The Drowning House
“. . . an intelligent page-turning mystery combined with a good dollop of well-told history . . .”
Dark family secrets, love, loss, and an insular island setting. Age-old elements, but when they’re skilfully woven together—as they are here in debut novelist Elizabeth Black’s The Drowning House—they are as entertaining as if used for the first time.
Photographer Clare Porterfield is in danger of losing herself after the accidental death of her small daughter, Bailey. Barely able to battle her growing indifference to her husband, she accepts an invitation back to her Galveston, Texas, birthplace to curate a photographic exhibition. And she accepts even though the circumstances surrounding her departure, some 10 years earlier, were far from normal.
The invitation is extended by island stalwart Will Carraday, whose wealthy and influential family has always had a complex relationship with her own.
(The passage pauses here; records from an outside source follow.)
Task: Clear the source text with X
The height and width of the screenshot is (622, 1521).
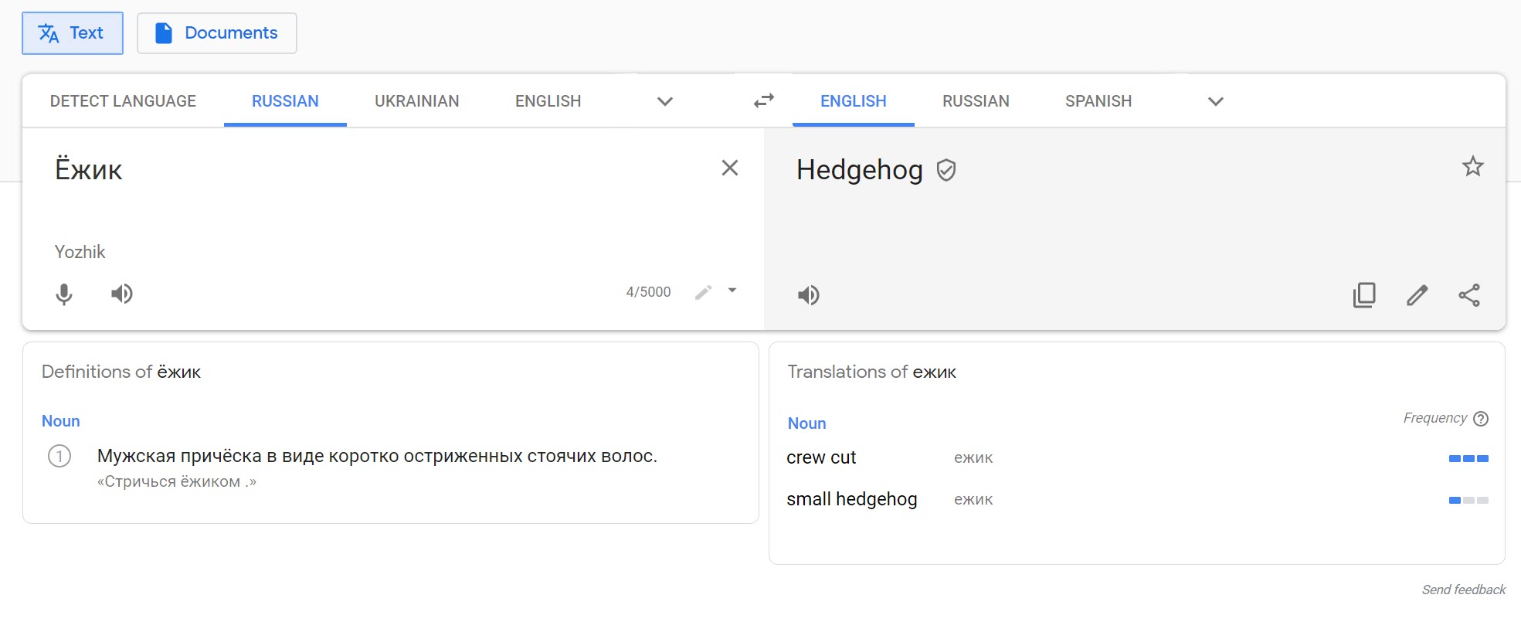Action: [x=729, y=168]
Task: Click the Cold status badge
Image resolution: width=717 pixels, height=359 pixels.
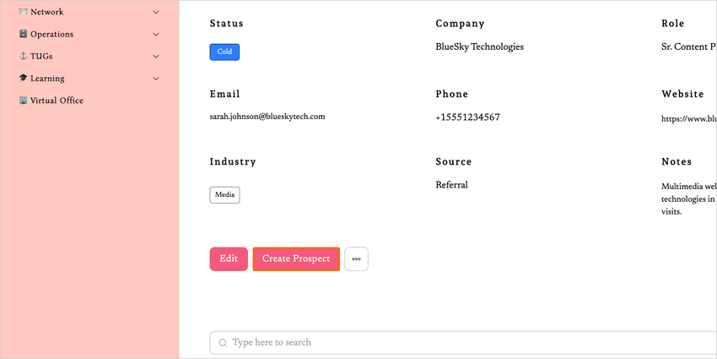Action: [224, 52]
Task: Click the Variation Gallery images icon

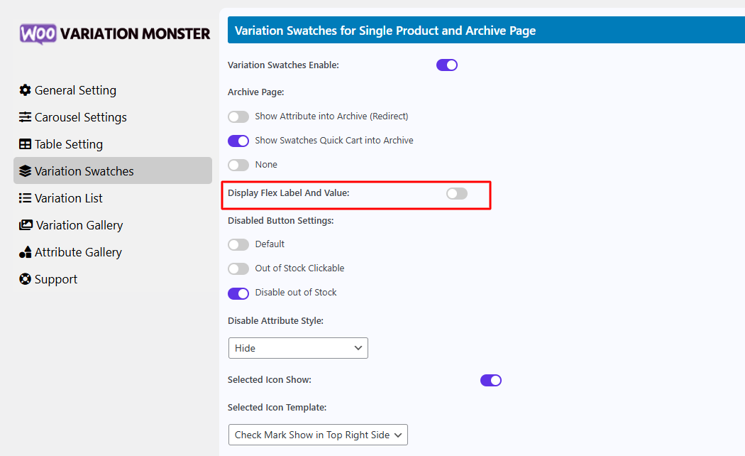Action: click(x=26, y=225)
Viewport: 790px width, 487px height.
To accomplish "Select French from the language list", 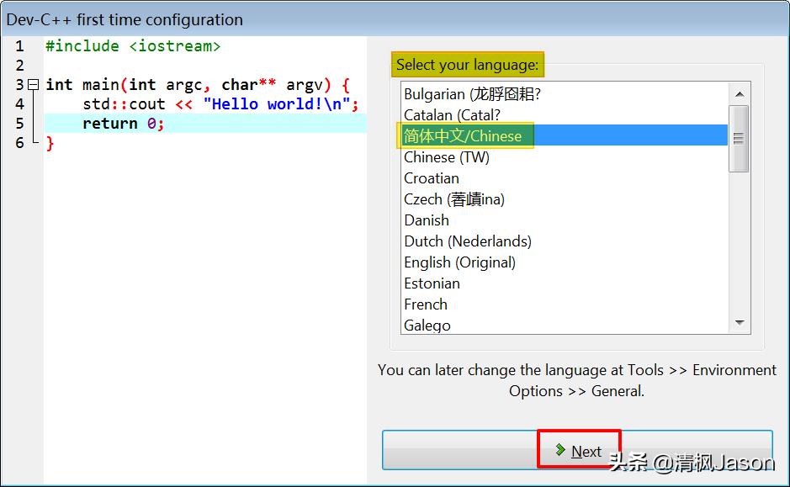I will pyautogui.click(x=426, y=304).
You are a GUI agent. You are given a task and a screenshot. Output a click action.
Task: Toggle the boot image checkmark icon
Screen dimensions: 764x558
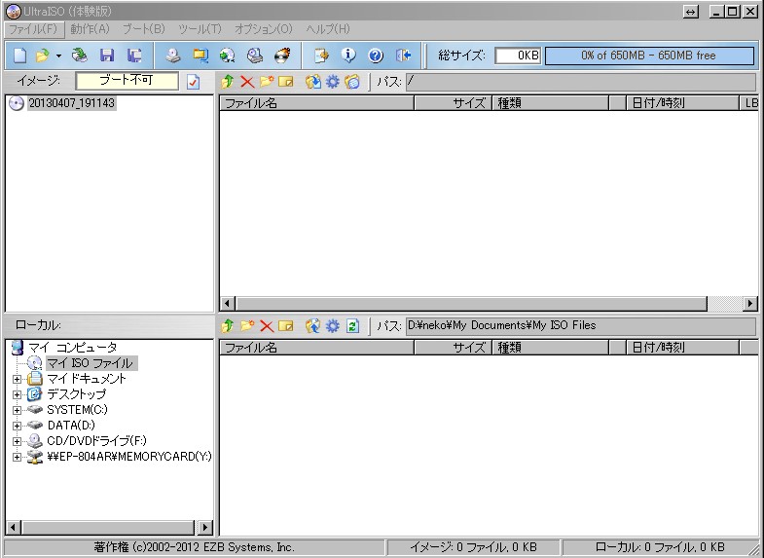(193, 82)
The project, feels Clare, will be a way to wake her from the listless state she’s inhabited ever since Bailey died.
But the trip to post-loss rehabilitation threatens to awaken other feelings, too, as poking around in old papers and pictures, she finds herself drawn into a century-old mystery involving Stella Carraday, who according to legend drowned in her family's home during the Great Hurricane of 1900, her long hair tangled in a chandelier.
Advance peer reviews for Ms. Black’s book have been effusive: “an impressive literary voice;” “mysterious . . . utterly riveting . . . a captivating mystery as well as a beautifully realized story;” “as dark and gleaming as a ruby.”
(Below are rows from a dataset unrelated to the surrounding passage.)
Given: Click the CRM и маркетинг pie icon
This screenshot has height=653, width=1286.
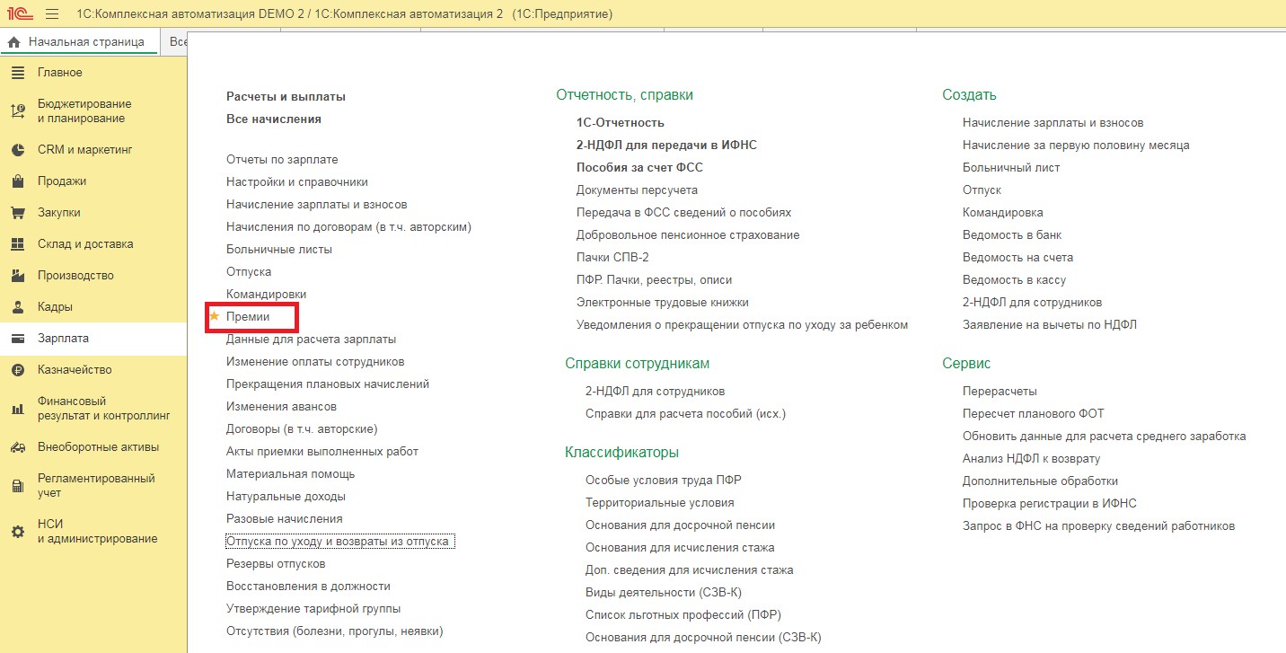Looking at the screenshot, I should pyautogui.click(x=17, y=150).
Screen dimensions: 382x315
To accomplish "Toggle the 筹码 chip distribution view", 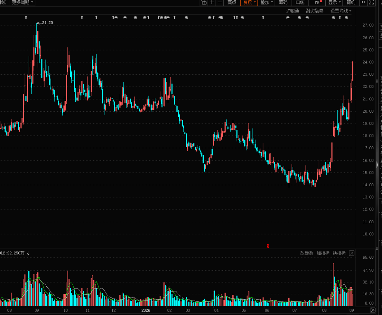I will click(283, 3).
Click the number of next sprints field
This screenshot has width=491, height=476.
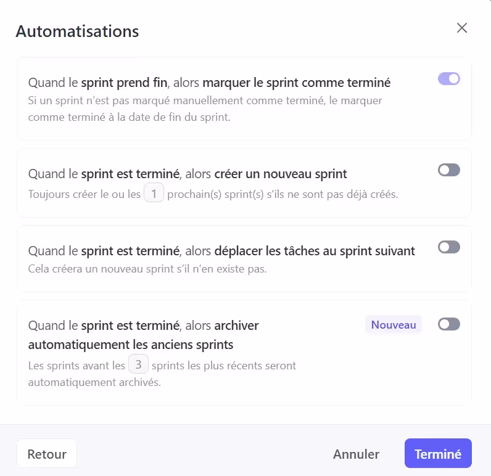pyautogui.click(x=154, y=194)
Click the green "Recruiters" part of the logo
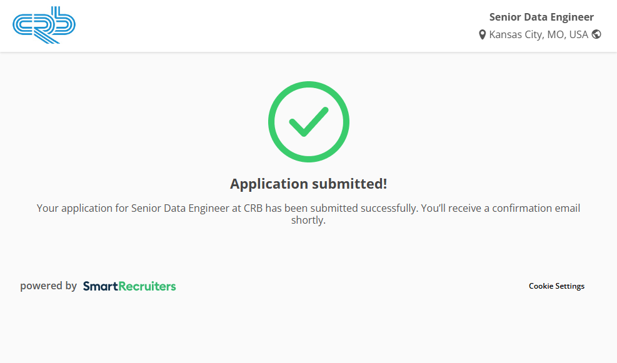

Unfortunately, they don’t quite tell it like it really is.
The marketing material is more realistic. The book, it says, captures the distinctive culture of Galveston, past and present, in the way that [John Berendt’s] Midnight in the Garden of Good and Evil did Savannah’s and “hits that sweet spot between literary and commercial fiction.”
A sweet spot indeed. For sales, that is. Not so much for literary fiction lovers for whom this book is likely to be a little disappointing.
For while Ms. Black is a competent writer and The Drowning House an entirely readable book, it lacks the necessary lyricism to justify its given genre. I’d argue that it’s a straight up-and-down, well-executed mystery novel.
Steeped in local detail and history, the book has given me a yen to visit the barrier island on Texas’s Gulf Coast—but that’s where the touted similarity to Mr. Berendt’s book begins and ends.
The Drowning House should do well though among readers looking for an intelligent page-turning mystery combined with a good dollop of well-told history rather than for true literary style.